### Exercise
Write out exactly the lines of the entries below from the one holding "The image size is (553, 324)." to the one holding "Close the ISO Workshop window", inclusive, and leave out all other lines.

─── Records shown ───

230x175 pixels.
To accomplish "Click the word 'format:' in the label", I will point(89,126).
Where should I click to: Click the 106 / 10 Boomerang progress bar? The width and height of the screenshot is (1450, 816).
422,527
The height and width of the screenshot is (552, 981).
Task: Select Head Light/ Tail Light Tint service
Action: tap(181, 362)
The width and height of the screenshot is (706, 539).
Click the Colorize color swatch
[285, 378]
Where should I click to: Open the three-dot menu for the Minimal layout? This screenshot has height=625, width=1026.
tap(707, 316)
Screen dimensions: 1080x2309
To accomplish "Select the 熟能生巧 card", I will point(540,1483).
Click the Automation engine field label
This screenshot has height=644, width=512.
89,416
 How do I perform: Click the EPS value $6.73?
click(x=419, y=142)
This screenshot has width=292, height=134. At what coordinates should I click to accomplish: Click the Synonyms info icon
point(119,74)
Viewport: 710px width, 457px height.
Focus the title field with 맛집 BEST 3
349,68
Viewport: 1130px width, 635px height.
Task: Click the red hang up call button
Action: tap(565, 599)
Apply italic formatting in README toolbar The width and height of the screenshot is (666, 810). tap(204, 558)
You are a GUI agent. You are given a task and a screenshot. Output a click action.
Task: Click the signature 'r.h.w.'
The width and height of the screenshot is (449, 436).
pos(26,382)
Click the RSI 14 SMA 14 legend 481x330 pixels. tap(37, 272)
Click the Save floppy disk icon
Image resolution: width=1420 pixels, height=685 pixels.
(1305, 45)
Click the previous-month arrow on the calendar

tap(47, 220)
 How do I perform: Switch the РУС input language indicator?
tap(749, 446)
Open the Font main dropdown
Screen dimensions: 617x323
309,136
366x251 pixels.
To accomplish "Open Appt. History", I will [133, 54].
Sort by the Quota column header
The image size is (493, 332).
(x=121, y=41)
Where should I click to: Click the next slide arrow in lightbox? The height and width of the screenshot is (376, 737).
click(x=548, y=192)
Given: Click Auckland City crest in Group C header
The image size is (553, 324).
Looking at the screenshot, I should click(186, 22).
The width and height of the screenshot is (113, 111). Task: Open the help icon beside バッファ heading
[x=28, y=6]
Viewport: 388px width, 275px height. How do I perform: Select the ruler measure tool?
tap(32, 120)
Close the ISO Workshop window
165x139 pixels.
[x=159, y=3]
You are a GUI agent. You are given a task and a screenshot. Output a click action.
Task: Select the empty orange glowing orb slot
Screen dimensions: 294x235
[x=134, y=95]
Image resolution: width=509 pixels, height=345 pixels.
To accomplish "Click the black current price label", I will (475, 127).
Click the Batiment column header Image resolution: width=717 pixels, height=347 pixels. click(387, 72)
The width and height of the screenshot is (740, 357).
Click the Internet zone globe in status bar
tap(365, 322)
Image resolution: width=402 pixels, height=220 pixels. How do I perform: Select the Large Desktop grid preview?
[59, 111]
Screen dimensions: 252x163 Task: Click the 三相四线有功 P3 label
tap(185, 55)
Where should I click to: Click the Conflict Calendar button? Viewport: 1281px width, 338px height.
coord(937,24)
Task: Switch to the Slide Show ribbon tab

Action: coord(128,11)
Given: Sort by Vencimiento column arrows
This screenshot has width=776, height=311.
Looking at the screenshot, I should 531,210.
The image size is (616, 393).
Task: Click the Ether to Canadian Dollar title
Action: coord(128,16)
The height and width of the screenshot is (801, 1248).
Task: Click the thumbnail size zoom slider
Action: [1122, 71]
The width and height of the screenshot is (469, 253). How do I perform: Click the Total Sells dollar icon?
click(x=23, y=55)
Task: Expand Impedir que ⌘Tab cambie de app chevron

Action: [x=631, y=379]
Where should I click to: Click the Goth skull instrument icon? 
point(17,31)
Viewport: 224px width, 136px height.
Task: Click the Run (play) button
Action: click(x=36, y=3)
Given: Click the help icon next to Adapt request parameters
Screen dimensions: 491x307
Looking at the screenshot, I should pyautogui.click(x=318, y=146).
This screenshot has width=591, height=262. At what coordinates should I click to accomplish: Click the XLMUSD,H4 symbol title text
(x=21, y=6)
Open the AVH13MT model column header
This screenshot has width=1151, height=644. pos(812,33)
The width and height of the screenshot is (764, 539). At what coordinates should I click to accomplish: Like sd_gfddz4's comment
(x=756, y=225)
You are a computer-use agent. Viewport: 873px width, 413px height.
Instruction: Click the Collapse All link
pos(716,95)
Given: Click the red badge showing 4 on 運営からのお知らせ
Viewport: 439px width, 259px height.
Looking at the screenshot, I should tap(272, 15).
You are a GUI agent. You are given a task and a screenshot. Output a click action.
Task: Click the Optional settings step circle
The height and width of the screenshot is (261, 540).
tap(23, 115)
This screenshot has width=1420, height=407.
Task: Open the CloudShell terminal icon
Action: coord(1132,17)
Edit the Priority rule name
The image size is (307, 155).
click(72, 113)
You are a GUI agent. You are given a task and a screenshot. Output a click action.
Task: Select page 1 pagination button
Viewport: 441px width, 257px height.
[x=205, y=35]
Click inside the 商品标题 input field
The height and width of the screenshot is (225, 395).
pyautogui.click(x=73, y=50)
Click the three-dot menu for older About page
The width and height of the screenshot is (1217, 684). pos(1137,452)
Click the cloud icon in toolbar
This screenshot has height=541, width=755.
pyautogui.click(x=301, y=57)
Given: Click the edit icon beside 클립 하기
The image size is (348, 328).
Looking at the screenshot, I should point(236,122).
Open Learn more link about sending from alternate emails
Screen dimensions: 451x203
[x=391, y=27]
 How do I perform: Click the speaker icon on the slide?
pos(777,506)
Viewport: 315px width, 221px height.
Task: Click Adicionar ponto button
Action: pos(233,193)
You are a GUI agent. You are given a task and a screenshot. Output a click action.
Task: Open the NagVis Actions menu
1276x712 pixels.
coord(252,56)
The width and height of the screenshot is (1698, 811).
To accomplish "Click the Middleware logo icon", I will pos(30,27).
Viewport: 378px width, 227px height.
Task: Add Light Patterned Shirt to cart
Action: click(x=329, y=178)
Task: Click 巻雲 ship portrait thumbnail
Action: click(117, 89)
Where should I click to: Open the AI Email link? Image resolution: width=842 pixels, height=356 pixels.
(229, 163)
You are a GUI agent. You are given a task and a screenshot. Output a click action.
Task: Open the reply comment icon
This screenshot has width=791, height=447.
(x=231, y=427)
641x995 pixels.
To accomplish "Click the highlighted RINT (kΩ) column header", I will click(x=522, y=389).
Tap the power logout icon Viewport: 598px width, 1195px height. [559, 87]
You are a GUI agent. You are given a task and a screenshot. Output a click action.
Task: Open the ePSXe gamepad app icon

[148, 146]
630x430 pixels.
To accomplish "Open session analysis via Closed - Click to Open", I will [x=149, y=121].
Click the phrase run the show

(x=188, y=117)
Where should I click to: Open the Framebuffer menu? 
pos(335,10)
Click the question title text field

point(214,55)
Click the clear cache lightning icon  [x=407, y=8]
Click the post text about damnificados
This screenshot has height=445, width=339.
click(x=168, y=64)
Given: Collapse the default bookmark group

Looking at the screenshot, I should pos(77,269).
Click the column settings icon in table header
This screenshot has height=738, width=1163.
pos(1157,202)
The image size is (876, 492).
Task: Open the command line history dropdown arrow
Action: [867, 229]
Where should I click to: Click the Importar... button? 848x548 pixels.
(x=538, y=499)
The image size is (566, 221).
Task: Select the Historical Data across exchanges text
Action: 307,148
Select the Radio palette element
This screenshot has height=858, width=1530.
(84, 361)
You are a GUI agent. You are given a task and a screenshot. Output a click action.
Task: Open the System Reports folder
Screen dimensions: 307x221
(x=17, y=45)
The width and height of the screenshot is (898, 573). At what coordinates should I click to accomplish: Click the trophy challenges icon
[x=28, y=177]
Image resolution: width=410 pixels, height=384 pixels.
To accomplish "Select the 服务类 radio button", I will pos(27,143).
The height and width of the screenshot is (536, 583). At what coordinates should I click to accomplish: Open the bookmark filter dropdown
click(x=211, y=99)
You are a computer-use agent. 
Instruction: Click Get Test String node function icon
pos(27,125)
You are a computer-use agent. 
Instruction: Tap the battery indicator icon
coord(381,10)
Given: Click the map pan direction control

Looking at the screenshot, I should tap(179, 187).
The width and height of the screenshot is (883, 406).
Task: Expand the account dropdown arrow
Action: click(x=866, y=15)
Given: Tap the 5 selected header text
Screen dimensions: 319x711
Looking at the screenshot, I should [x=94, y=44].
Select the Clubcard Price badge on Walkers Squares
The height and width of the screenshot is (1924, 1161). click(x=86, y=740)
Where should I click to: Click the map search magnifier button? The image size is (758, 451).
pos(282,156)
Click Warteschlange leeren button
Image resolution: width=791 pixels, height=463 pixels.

───

### Finished exercise
The image size is (553, 324).
Looking at the screenshot, I should click(186, 22).
The width and height of the screenshot is (113, 111). Task: Open the help icon beside バッファ heading
[x=28, y=6]
Viewport: 388px width, 275px height. How do I perform: Select the ruler measure tool?
tap(32, 120)
Close the ISO Workshop window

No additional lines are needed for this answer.